Working with blobs in Bigtable is most convenient because they're loaded alongside other fields, making them immediately available. The one big caveat is that blobs can't be larger than 1MB, although that restriction might be relaxed in the future. You'd be hard-pressed to find a digital camera nowadays that takes pictures smaller than that, so using Bigtable could present a drawback for any use case that involves images (as our example application does). If you're okay with the 1MB rule for now, or if you're storing something smaller than images, then Bigtable could be a good choice: of the three GAE storage alternatives, it's the easiest to work with.

Before we can upload data to Bigtable, we'll need to create an upload form. Then we'll work through the servlet implementation, which consists of three abstract methods customized for Bigtable. Finally, we'll implement error handling, because the 1MB limit is easy for people to break.

Create the upload form

Figure 4 shows the upload form for Bigtable:

Figure 4. An upload form for Bigtable
Screenshot of an upload form for digital images.

To create this form, start with a file called datastore.jsp, then plug in the block of code in Listing 6:

Listing 6. The custom upload form
<html>
    <head>
        <meta http-equiv="Content-Type" content="text/html; charset=UTF-8" />
    </head>
    <body>		
        <form method="POST" enctype="multipart/form-data">
            <table>
                <tr>	
                    <td>Title</td>
                    <td><input type="text" name="title" /></td>
                </tr>
                <tr>	
                    <td>Caption</td>
                    <td><input type="text" name="caption" /></td>
                </tr>
                <tr>	
                    <td>Upload</td>
                    <td><input type="file" name="file" /></td>
                </tr>
                <tr>
                    <td colspan="2"><input type="submit" /></td>
                </tr>				
            </table>
        </form>
    </body>	
</html>

The form must have its method attribute set to POST and an enclosure type of multipart/form-data. Because no action attribute is specified, the form submits to itself. By POSTing, we end up in AbstractUploadServlet's doPost, which in turn calls handleSubmit.

We've got the form, so let's move on to the servlet behind it.

Uploading to and from Bigtable

Here we implement the three methods in turn. One displays the form we just created and another processes its uploads. The last method serves the uploads back to us, just so you can see how that's done.
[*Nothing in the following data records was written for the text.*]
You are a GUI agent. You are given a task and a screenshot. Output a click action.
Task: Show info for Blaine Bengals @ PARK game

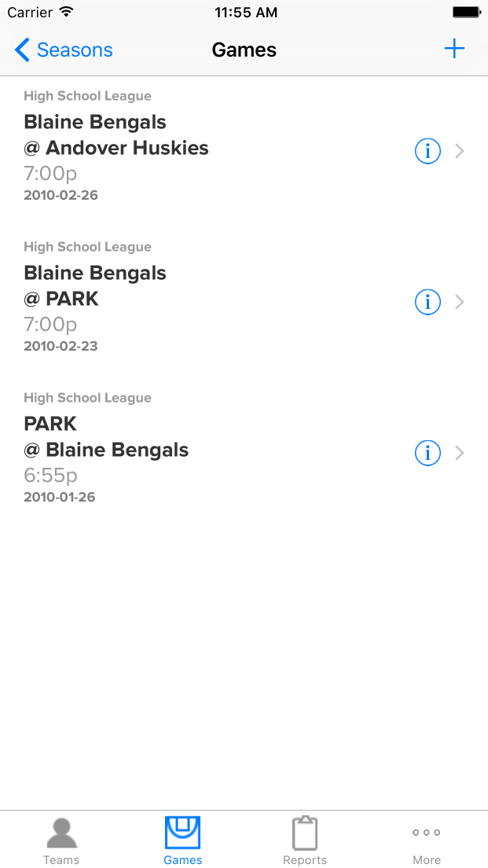tap(427, 302)
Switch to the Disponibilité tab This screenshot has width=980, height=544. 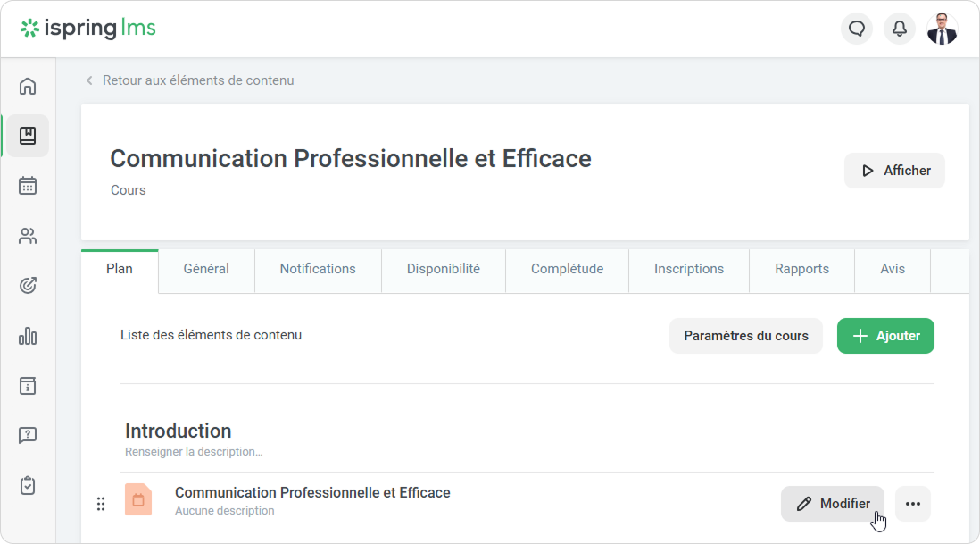[x=443, y=269]
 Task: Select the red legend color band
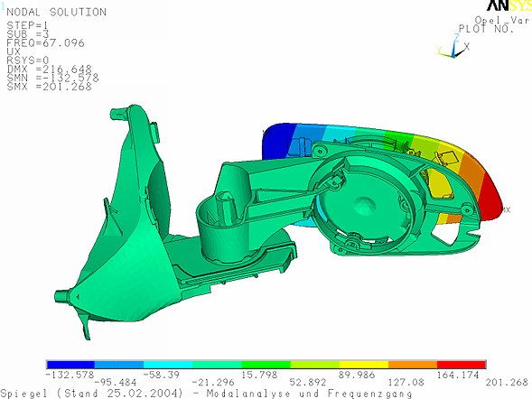[x=462, y=365]
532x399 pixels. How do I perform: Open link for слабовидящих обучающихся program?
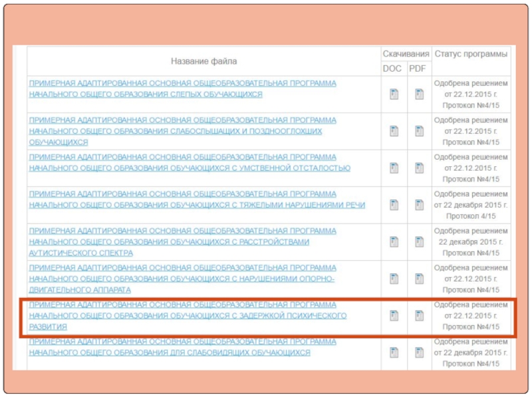pyautogui.click(x=182, y=347)
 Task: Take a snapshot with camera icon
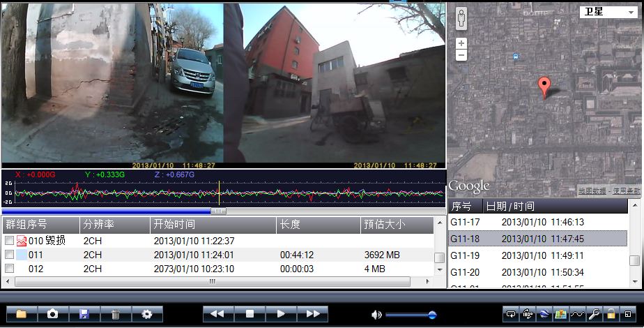coord(52,314)
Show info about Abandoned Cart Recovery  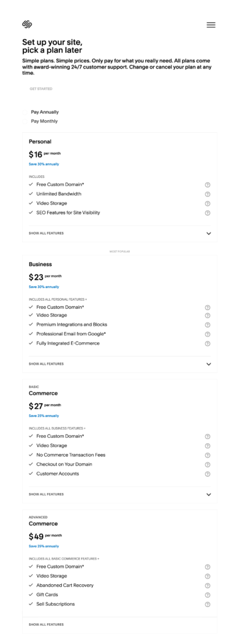[207, 586]
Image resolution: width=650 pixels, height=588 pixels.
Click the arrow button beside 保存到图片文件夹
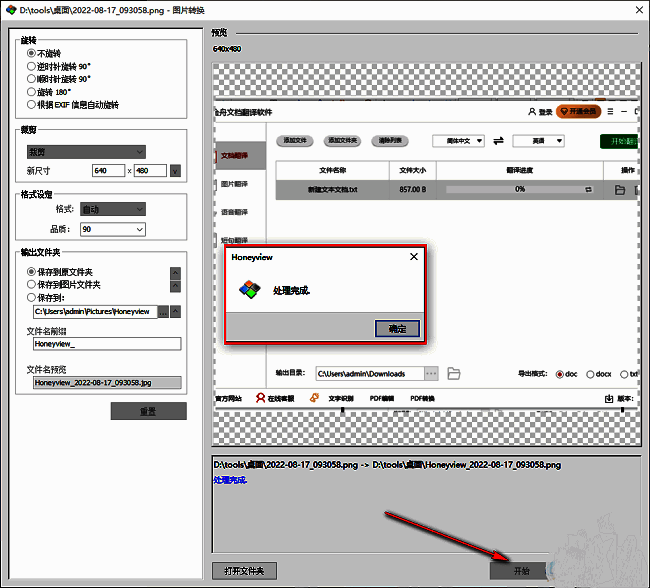click(176, 285)
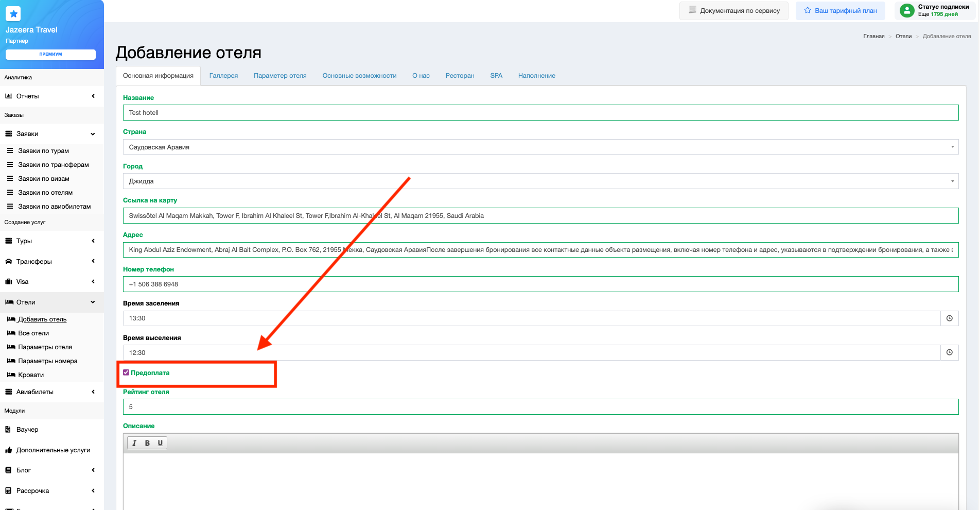The height and width of the screenshot is (510, 980).
Task: Click the Italic formatting icon
Action: (134, 443)
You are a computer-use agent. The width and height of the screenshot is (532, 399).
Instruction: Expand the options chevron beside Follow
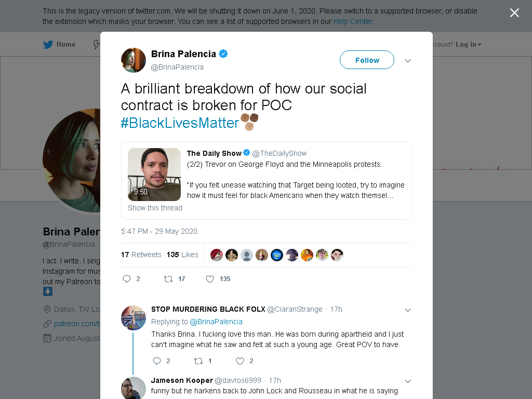pyautogui.click(x=408, y=61)
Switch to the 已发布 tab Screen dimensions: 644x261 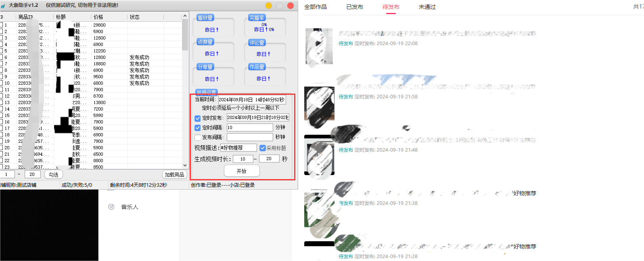tap(355, 7)
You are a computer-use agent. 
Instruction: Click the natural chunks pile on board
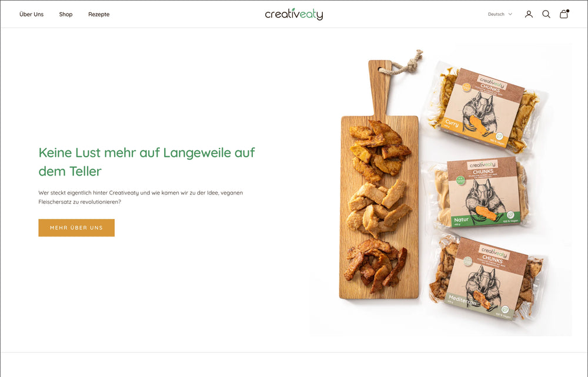pyautogui.click(x=379, y=208)
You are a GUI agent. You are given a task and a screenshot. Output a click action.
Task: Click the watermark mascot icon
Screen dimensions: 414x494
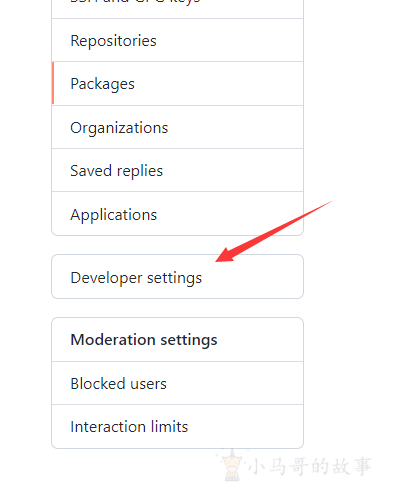tap(232, 465)
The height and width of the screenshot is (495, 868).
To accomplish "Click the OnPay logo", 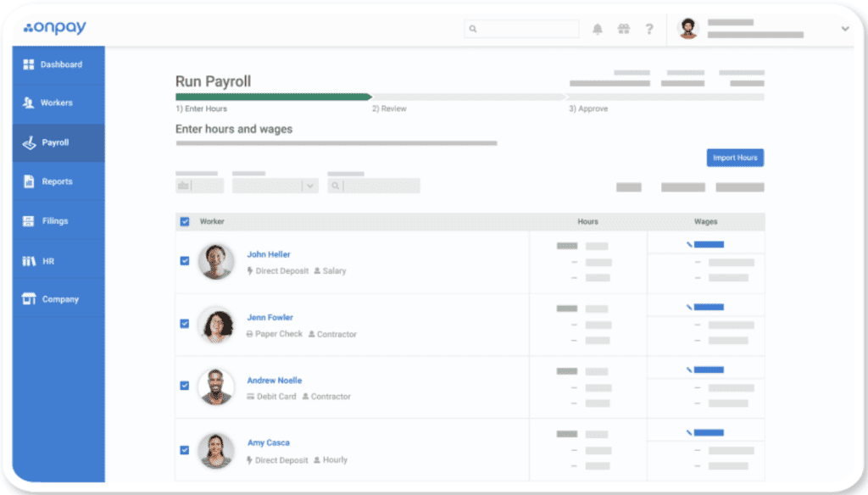I will click(53, 27).
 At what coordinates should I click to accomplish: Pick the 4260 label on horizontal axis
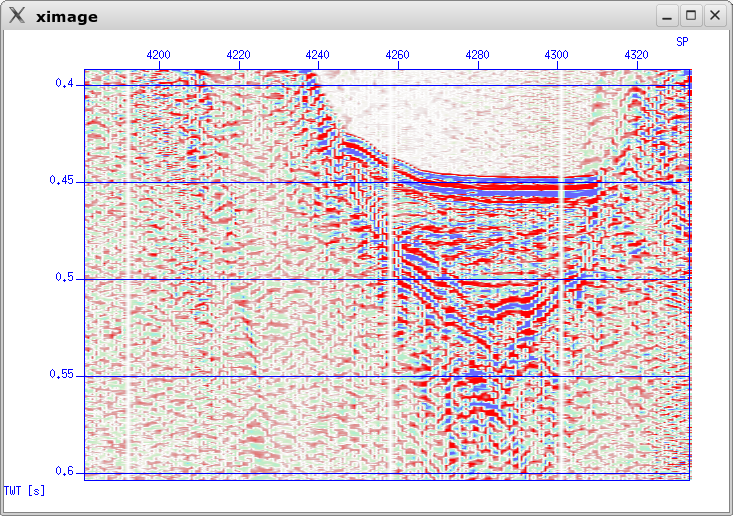tap(397, 55)
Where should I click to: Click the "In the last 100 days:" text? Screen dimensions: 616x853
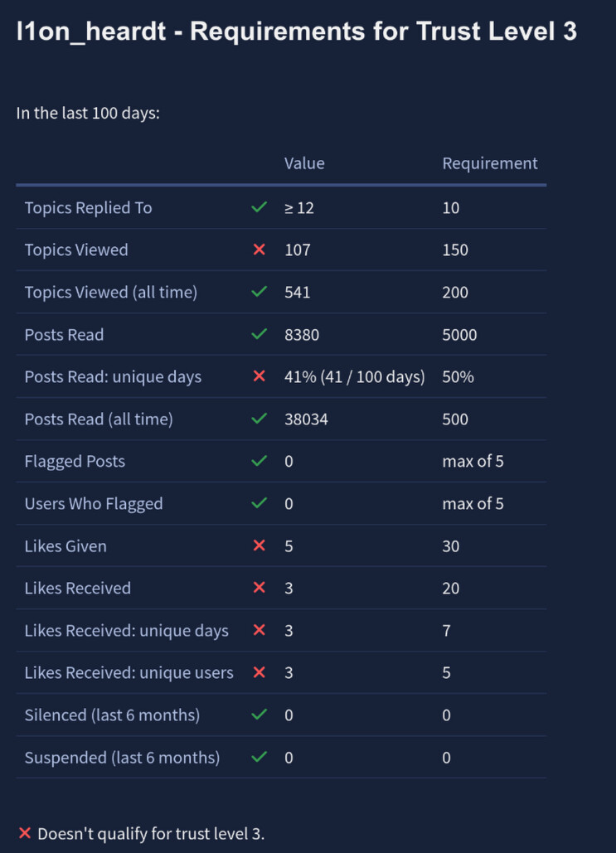[88, 113]
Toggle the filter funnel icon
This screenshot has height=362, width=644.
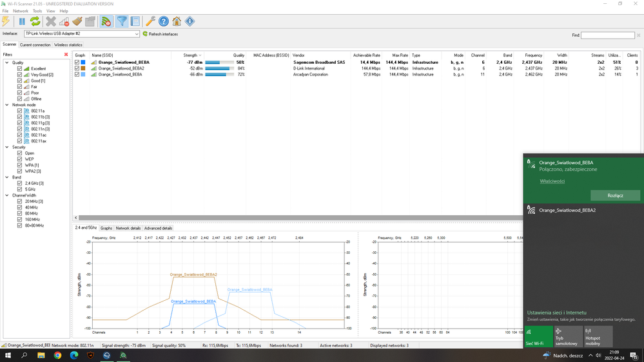(121, 22)
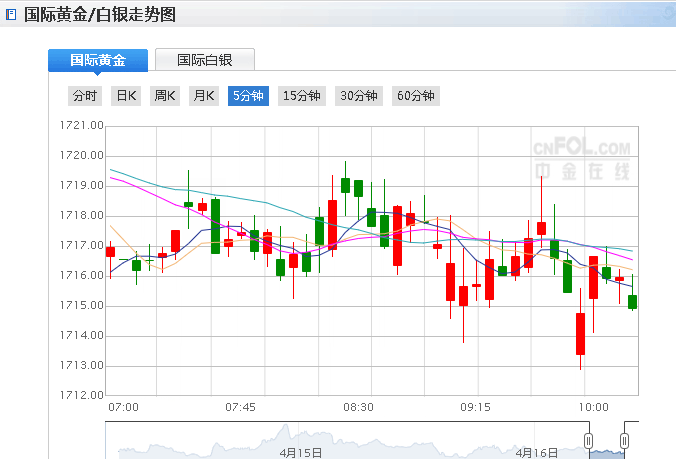The image size is (676, 459).
Task: Click the right range slider handle
Action: coord(625,440)
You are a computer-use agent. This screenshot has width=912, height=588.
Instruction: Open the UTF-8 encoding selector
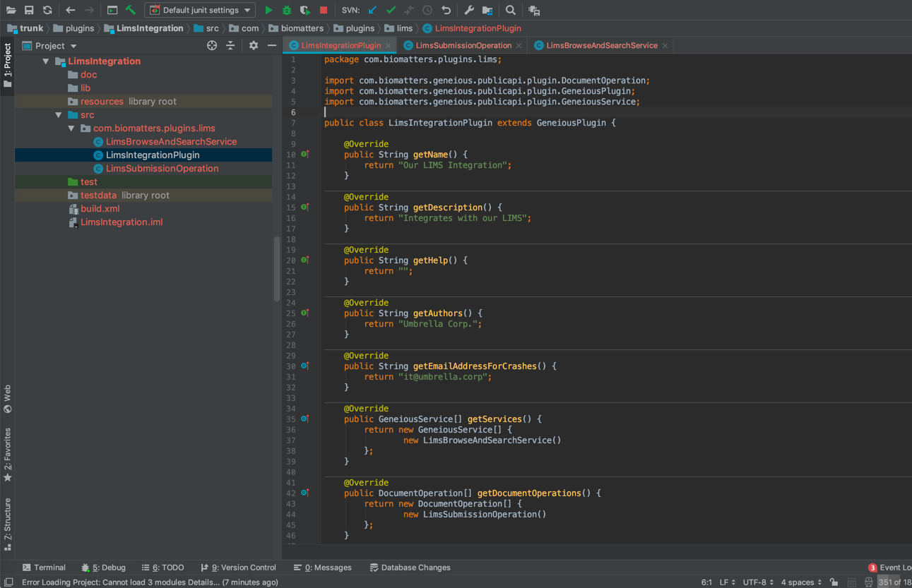(x=757, y=582)
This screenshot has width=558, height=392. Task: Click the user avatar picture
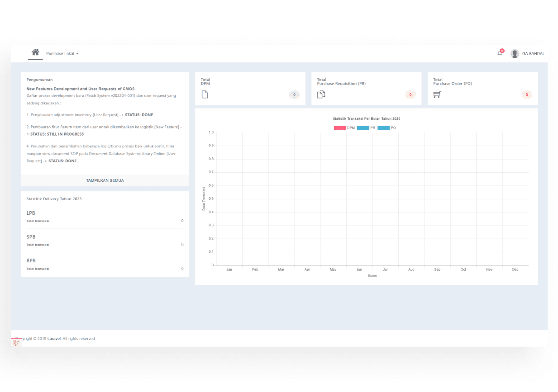[515, 53]
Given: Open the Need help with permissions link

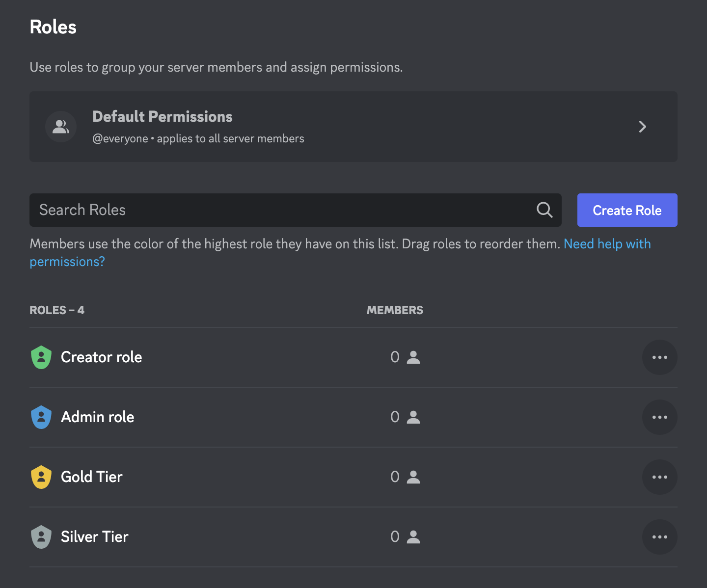Looking at the screenshot, I should [x=607, y=243].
The servlet uses the Apache Commons FileUpload library. Download it and its dependencies and include them in your project. When that's done, hammer out the stub in Listing 7:

Listing 7. DatastoreUploadServlet
import info.johnwheeler.gaestorage.core.*;
import java.io.*;
import javax.servlet.ServletException;
import javax.servlet.http.*;
import org.apache.commons.fileupload.*;
import org.apache.commons.fileupload.servlet.ServletFileUpload;
import org.apache.commons.fileupload.util.Streams;

@SuppressWarnings("serial")
public class DatastoreUploadServlet extends AbstractUploadServlet {
    private PhotoDao dao = new PhotoDao();
}

There's nothing too exciting going on here yet. We import classes we need and construct a PhotoDao to use later. DatastoreUploadServlet won't compile until we implement the abstract methods. Let's step through each one starting with showForm in Listing 8:

Listing 8. showForm
@Override
protected void showForm(HttpServletRequest req, HttpServletResponse resp) 
    throws ServletException, IOException {
    req.getRequestDispatcher("datastore.jsp").forward(req, resp);        
}

As you can see, showForm simply forwards to our upload form. handleSubmit, shown in Listing 9, is more involved:

Listing 9. handleSubmit
@Override
protected void handleSubmit(HttpServletRequest req,
    HttpServletResponse resp) throws ServletException, IOException {
    ServletFileUpload upload = new ServletFileUpload();

    try {
        FileItemIterator it = upload.getItemIterator(req);

        Photo photo = new Photo();

        while (it.hasNext()) {
            FileItemStream item = it.next();
            String fieldName = item.getFieldName();
            InputStream fieldValue = item.openStream();

            if ("title".equals(fieldName)) {
                photo.setTitle(Streams.asString(fieldValue));
                continue;
            }

            if ("caption".equals(fieldName)) {
                photo.setCaption(Streams.asString(fieldValue));
                continue;
            }

            if ("file".equals(fieldName)) {
                photo.setContentType(item.getContentType());
                ByteArrayOutputStream out = new ByteArrayOutputStream();
                Streams.copy(fieldValue, out, true);
                photo.setPhotoData(out.toByteArray());
                continue;
            }
        }

        dao.save(photo);
        resp.sendRedirect("datastore?action=display&id=" + photo.getId());            
    } catch (FileUploadException e) {
        throw new ServletException(e);
    }        
}

That's a long line of code, but what it does is simple. The handleSubmit method streams the upload form's request body, extracting each form value into a FileItemStream. Meanwhile, a Photo is set up one piece at a time. It's a bit clumsy to roll through each field and check what's what, but that's how it's done with streaming data and the streaming API.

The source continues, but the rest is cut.